I realized that we need something more robust, or maybe hit the problem with different approach… directly thought about how to make automation that doesn’t rely on XML trees and locators... Nice ! But computer vision techniques and pixel to pixel will not fit many needs of mine.

This thought led me to explore OCR libraries. I have used some of it before but it was a different context. I know that it is not that robust for all languages, text styles etc... but I wondered: could these OCR libraries help bridge the gap between what the app displays and what the test sees?

I went through different approach, libraries and parameters to explore and test what it can bring to the game, and what I discovered changed how I approach test automation today.

Let me share some of those insights, and how you can apply them to your own projects.

I have written about the locator issues on the first part (pinned in my profile), second article is about computer vision techniques, hit the follow button to keep up with my articles, I will be talking about autopilot testing and generative AI doing test assertions (currently working on a research paper on a close subject; feel free to connect on X if you have similar interest.)

2. Starting by the basics

OCR works by analyzing an image, identifying text patterns, and converting those patterns into machine-readable characters.

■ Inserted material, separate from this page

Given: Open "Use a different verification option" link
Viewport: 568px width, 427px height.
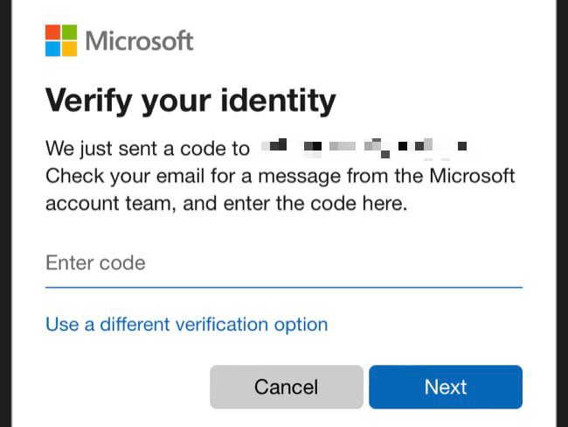Looking at the screenshot, I should tap(187, 325).
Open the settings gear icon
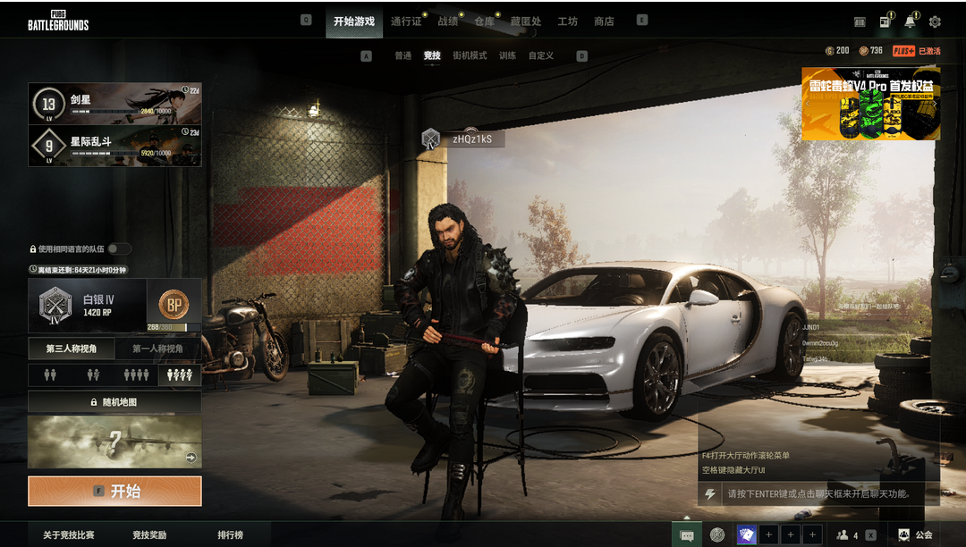Screen dimensions: 966x547 coord(935,21)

Here’s the magic broken down (generally speaking):

  1. Image processing: OCR tools preprocess the image to enhance text clarity by converting it to grayscale, removing noise, or sharpening edges.
  2. Text detection: The tool identifies regions within the image that likely contain text.
  3. Character recognition: in this step OCR matches the shapes of individual characters against its built-in or trained datasets to determine what each character is.
  4. Output generation: the recognized characters are output as machine readable formats (plain text, JSON, CSV...).

There’s a wealth of OCR tools out there; here is a quick review:

  • Tesseract OCR: An open-source powerhouse that’s been around for years and supports over 100 languages... lightweight, customizable, and great for text-heavy applications.
  • OpenCV’s OCR Modules: primarily known for image processing, but it integrates OCR capabilities.
  • Google Vision API: If you’re looking for top-notch accuracy with minimal setup, this cloud-based OCR tool leverages AI to handle everything from noisy images to multi-language text.

Building My OCR Methods

It all started with a simple goal: identify a specific text phrase in a screenshot, locate it, and highlight it. At first glance, it seemed like a straightforward task. Just run OCR on the image, find the text, and draw a box around it, right?

Not quite.

Let me walk you through how I built a OCRAutomator class using OCR, why it’s not as simple as it sounds, and how we solve the challenges step by step.

Step 1: Extracting Text from an Image

The first step was to extract text from the screenshot using OCR. For this, I used Tesseract. It can break down an image into individual characters and return their locations.

Here’s the code that does the heavy lifting:

def perform_ocr(self):
self.ocr_data = pytesseract.image_to_data(self.image, output_type=Output.DICT)
return [text.strip() for text in self.ocr_data['text'] if text.strip()]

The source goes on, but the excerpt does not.